Untuk menjawab tantangan tersebut, tak ada jalan lain selain berkolaborasi. Sebagai seseorang dengan latar belakang ilmu sosial, pengembangan inovasi ini membutuhkan dukungan dari multidisiplin ilmu, terutama bidang teknologi informasi dan kecerdasan artifisial (AI). Oleh karena itu, ia terus menjajaki kerja sama dan terbuka untuk berkolaborasi dengan para ahli di bidang komputerisasi dari berbagai universitas ternama di Indonesia.

Tantangan lainnya ialah membagi waktu antara pekerjaan sebagai tenaga pendidik, peneliti, sekaligus inovator untuk merampungkan inovasi ini. “Saya harus berbagi waktu dengan aktivitas lain, penelitian, dan pengajaran. Ada beberapa penelitian yang sedang saya kerjakan. Waktu saya terkuras di sana, tapi insyaallah Swara dapat rampung di akhir tahun ini.”
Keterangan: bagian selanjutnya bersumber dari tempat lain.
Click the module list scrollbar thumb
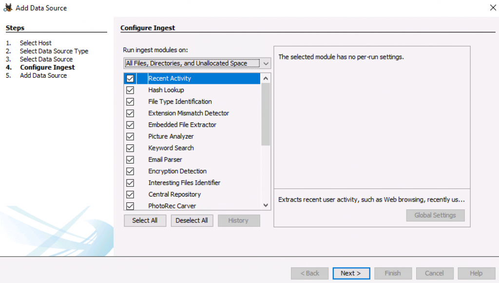 coord(266,114)
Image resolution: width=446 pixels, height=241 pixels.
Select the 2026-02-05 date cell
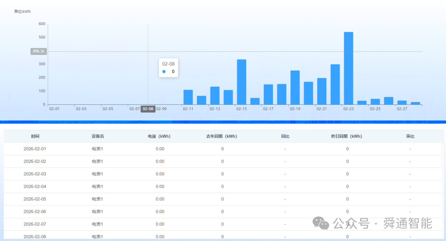pyautogui.click(x=35, y=199)
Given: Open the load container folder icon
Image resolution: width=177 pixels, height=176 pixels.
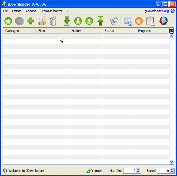Looking at the screenshot, I should click(x=42, y=21).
MENINGKATKAN PARTISIPASI KELOMPOK DISABILITAS

Terkait pengembangan Swara, Hanum menilai teknologi inovasinya ini merupakan teknologi sederhana sehingga tidak memerlukan pengembangan yang begitu kompleks. Sejak awal Swara ditujukan untuk memudahkan kelompok disabilitas agar dapat melakukan survei secara mandiri. Dirancang agar user friendly, Swara diharapkan dapat meningkatkan partisipasi disabilitas dalam berbagai penelitian.
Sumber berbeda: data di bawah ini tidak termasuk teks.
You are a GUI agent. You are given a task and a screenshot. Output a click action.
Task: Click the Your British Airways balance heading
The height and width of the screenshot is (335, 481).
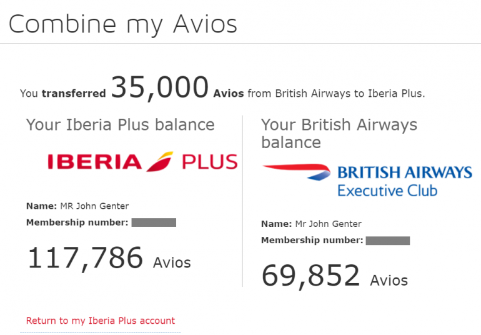pos(339,133)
Lebih jauh Hanum menjelaskan, kelompok disabilitas maupun kelompok inklusif kerap dikesampingkan. Ada banyak penelitian sosial yang mengangkat isu mengenai masyarakat di sebuah kota atau wilayah, tetapi tidak mewakili seluruh lapisan masyarakat atau kelompok yang ada di dalam wilayah tersebut. Kelompok disabilitas atau kelompok inklusif inilah yang kerap tidak dilibatkan dalam penelitian tersebut.

Selain meningkatkan partisipasi disabilitas, Swara diharapkan menjadi pemantik bagi para peneliti untuk melahirkan beragam inovasi yang mampu memudahkan hidup kelompok disabilitas. Sebab kelompok disabilitas ini merupakan salah satu kelompok yang sangat tertinggal dalam kemajuan teknologi. Ketika berbicara mengenai smart city dan kecerdasan artifisial, lanjut Hanum, tidak semua kelompok dilibatkan dalam topik tersebut. Hal ini menunjukkan bahwa majunya sebuah kota dan berkembangnya teknologi ternyata belum banyak memberi perhatian pada kelompok disabilitas. Padahal, semakin maju sebuah kota dan semakin berkembangnya teknologi, maka seharusnya semakin memudahkan hidup kelompok disabilitas.

“Saya berharap dengan adanya Swara, para peneliti dapat menjangkau semua kelompok. Kelompok disabilitas yang sebelumnya belum terjangkau karena tidak adanya instrumen yang user friendly, kini dapat dijangkau dengan adanya Swara,” kata Hanum.